China’s neighbors will also still want their (economic) cake. They are rightly worried that a trade war would reduce China’s demand for Southeast Asian output and severely disrupt regional supply chain and production arrangements. But regional economic integration will not be easily (or desirably) unwound, and China’s economic heft and geographic proximity will remain undeniable forces.

Europe’s Role

The US protectionist shock has prompted renewed interest in international collaboration to mitigate risks. While Europe cannot expect to match what the United States or China can (in happier times) offer Southeast Asia, the continent can play a greater constructive and stabilizing role in the region. The plan is already there in the form of the 2021 EU Strategy for Cooperation in the Indo-Pacific. Implementation is still in its early stages and now faces greater potential for distraction, but the bloc’s interaction with Southeast Asia has been strengthening.
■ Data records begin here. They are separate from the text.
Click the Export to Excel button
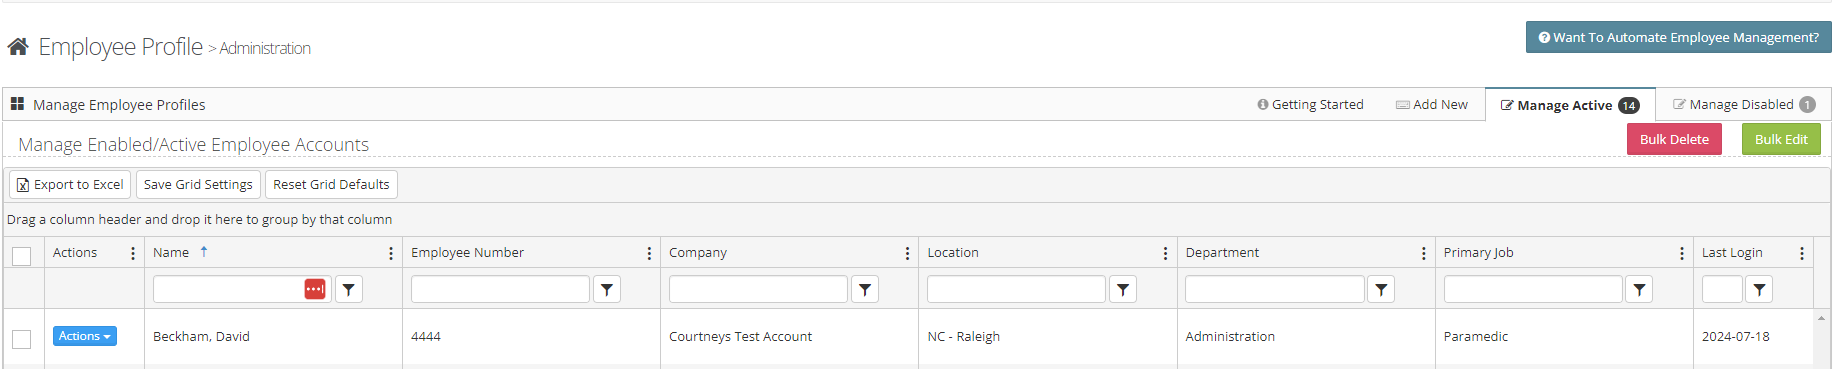The image size is (1838, 369). click(70, 184)
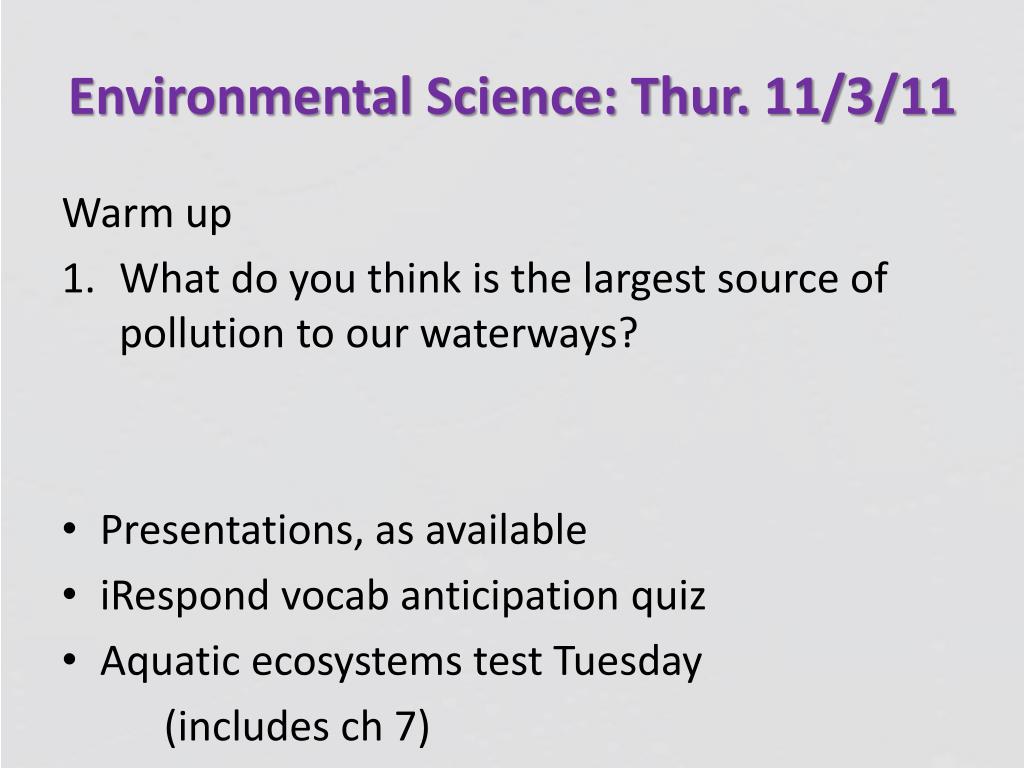The width and height of the screenshot is (1024, 768).
Task: Click the word think in question
Action: click(x=415, y=279)
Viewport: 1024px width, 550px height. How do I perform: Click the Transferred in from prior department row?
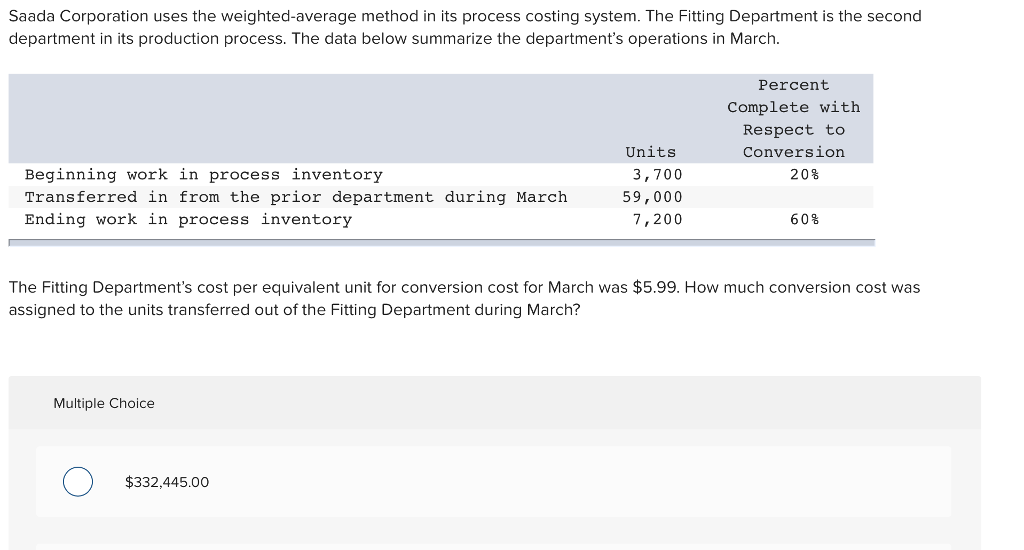coord(295,197)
Engagement with Indonesia, the Philippines, and Vietnam shows early promise, with Vietnam, in particular, receiving a series of senior-level European and EU visits this year, including the French, Spanish, and EU leaders.

A commitment to long-term partnerships will be vital but, even in the near term, the prospect of closer economic cooperation with Europe would boost confidence and help offset China’s economic gravitational pull. Europe is well placed to be a trusted partner for ASEAN members in working with international financial institutions to strengthen financial stability and crisis management precautions should the chances of a trade war-induced global recession increase.

Europe could also work in collaboration with other regional partners to encourage wider Southeast Asian participation in World Trade Organization-compliant plurilateral mechanisms such as the Multi-Party Interim Appeal Arbitration Arrangement. With even greater ambition, Europe might explore opportunities for pan-regional free trade agreements along the lines of the Comprehensive and Progressive Agreement for Trans-Pacific Partnership. Several ASEAN members are likely to be wary of the demands involved in such initiatives if high standards are to be preserved. But even modest advances would signal a commitment to rules-based, liberalizing trade models while the United States chooses to focus elsewhere.